Sometimes possible states of ensemble members are obviously discrete, as they are in a collection of quantum harmonic oscillators. Much of quantum mechanics depends on the underlying Hilbert state space's being separable (i.e. has a countable dense subset) and for Hilbert spaces this is equivalent to the assertion that the vector basis itself is countable. Thus, even if if an observable such as momentum or position has a continuous spectrum (i.e. can give a continuous random variable as a measurement), the underlying state space is often discrete. In the OPs particular example, you can model the gas as a system of particles in a 3D box (hat tip to user knzhou for reminding me of this point), so that the state space of ensemble members is clearly discrete. As we raise the volume of our box, the density of states (discussed more in Chris's answer) increases in proportion with the box's spatial volume, and therefore so does the entropy. In the limit of a very large gas volume, the entropy per unit volume is a well defined, finite limit.
In cases where the state space is not obviously discrete, one must resort to either the use of coarse graining or relative entropy.
Coarse graining is the somewhat arbitrary partitioning of ensemble members' state space into discrete subsets, with states belonging to a given partition then being deemed to be the same. Thus a continuous state space is clumped into a discrete approximation. Many conclusions of statistical mechanics are insensitive to such clumping.
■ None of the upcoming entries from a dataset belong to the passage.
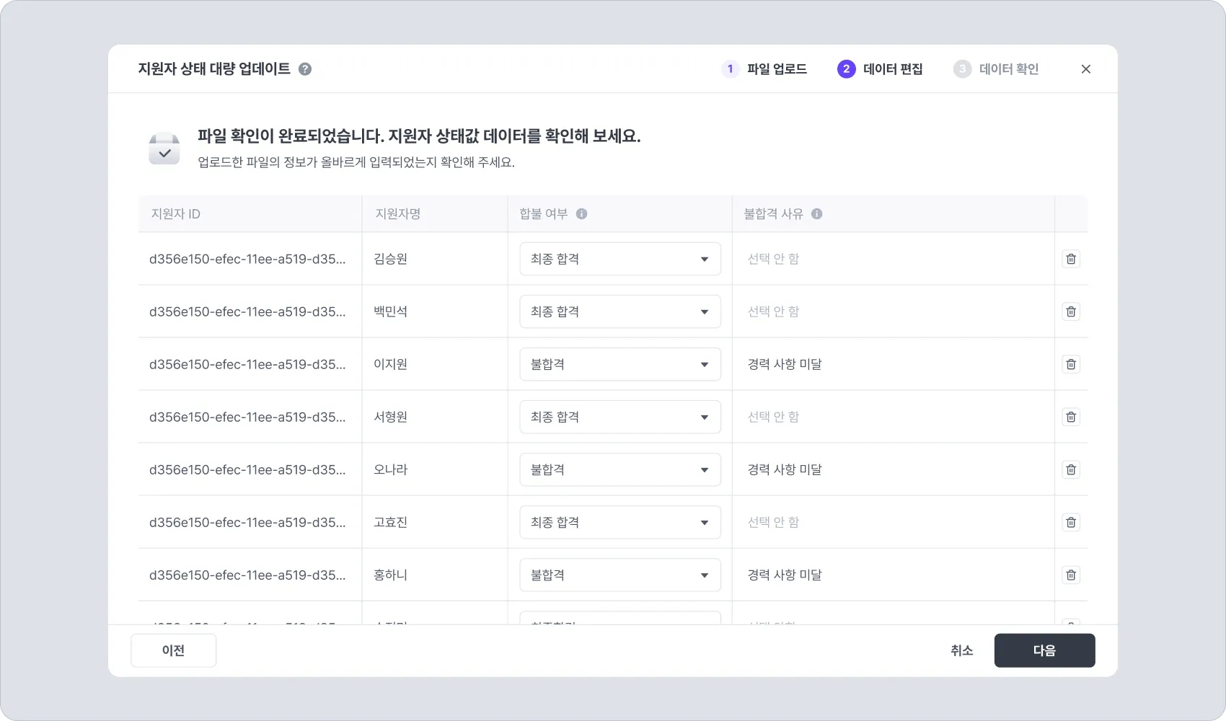1226x721 pixels.
Task: Expand the 불합격 dropdown for 이지원
Action: coord(620,364)
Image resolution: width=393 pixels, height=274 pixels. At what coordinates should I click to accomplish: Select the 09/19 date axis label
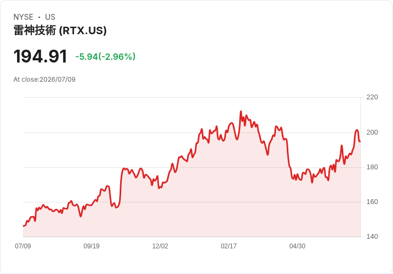(91, 246)
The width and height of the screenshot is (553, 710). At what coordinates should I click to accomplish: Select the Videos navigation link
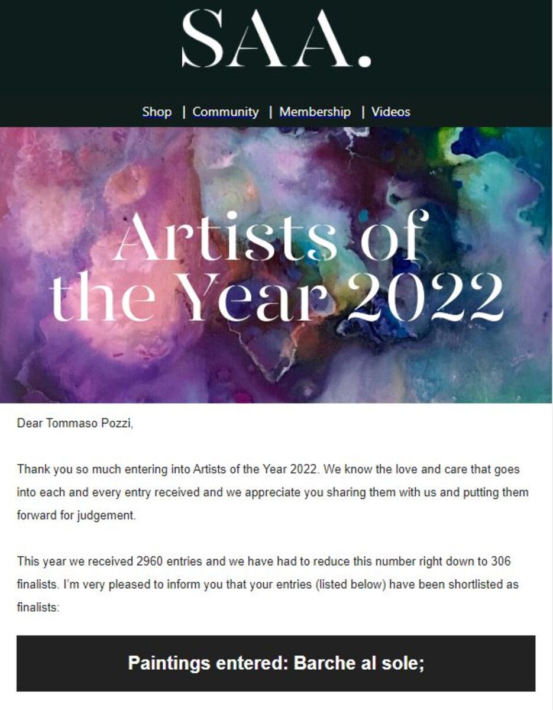390,112
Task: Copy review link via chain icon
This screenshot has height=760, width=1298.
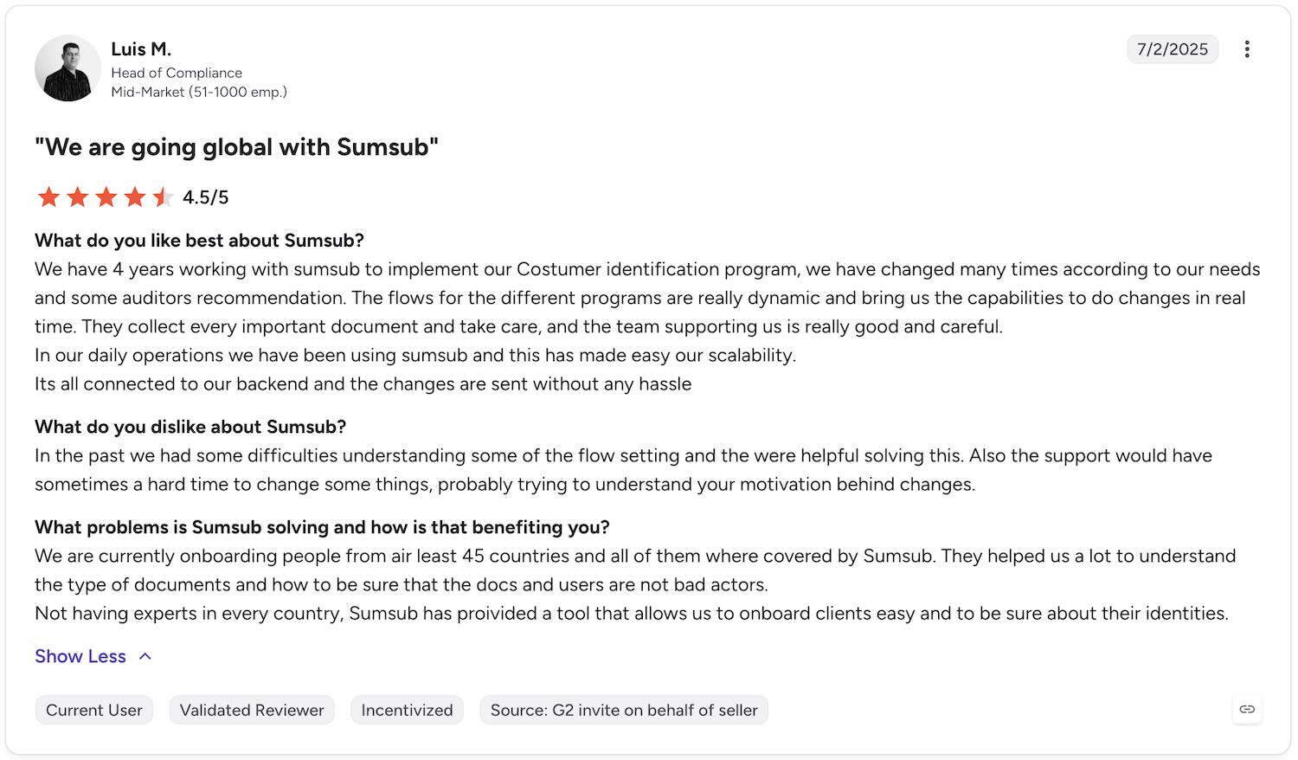Action: tap(1247, 710)
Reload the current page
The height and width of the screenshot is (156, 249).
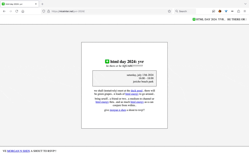17,11
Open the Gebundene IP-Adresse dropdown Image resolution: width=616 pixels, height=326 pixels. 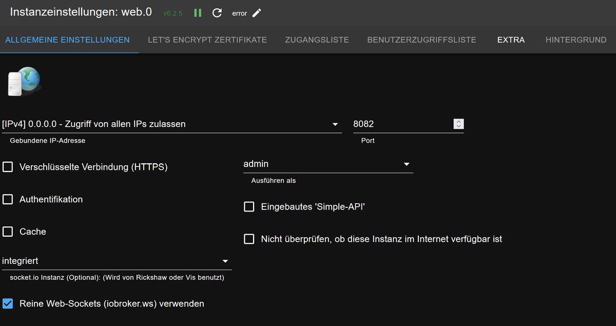(171, 124)
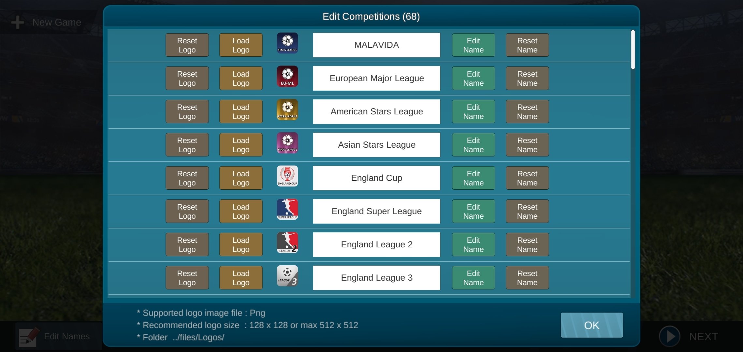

Relative entropy, in the information theoretic sense, is defined for a continuous random variable as an roughly the entropy change relative to some "standard" continuous random variable, such as one governed by a Gaussian distribution. We see the problem you are dealing with if we try naïvely to work out the Shannon entropy of a continuous random variable with probability distribution $p(x)$ as the limit of a discrete sum:
$$S \approx -\sum\limits_i p(x_i)\,\Delta x \,\log(p(x_i)\,\Delta x) = -\log(\Delta x)\,\sum\limits_i p(x_i)\,\Delta x - \sum\limits_i p(x_i)\,\Delta x \,\log(p(x_i))\tag{1}$$
The two sums in the rightmost expression converge OK but we are thwarted by the factor $\log(\Delta x)$, which of course diverges. However, if we take the difference between the entropy for our $p(x)$ and that of a "standard" distribution, our calculation gives:
$$\Delta S \approx -\log(\Delta x)\,\left(\sum\limits_i p(x_i)\,\Delta x-\sum\limits_i q(x_i)\,\Delta x\right) - \sum\limits_i \left(p(x_i)\,\log(p(x_i))-q(x_i)\,\log(q(x_i))\right)\,\Delta x\tag{2} $$
a quantity which does converge to $\int\left(p\log p - q\,\log q\right)\mathrm{d}x$. The usual relative entropy is not quite the same as this definition (see articles - the definition is modified to make the measure independent of reparameterization) but this is the the basic idea. Often the constants in the limit of (2) are dropped and one sees the quantity $-\int\,p\,\log p\,\mathrm{d}x$ defined as the unqualified (relative) entropy of the distribution $p(x)$.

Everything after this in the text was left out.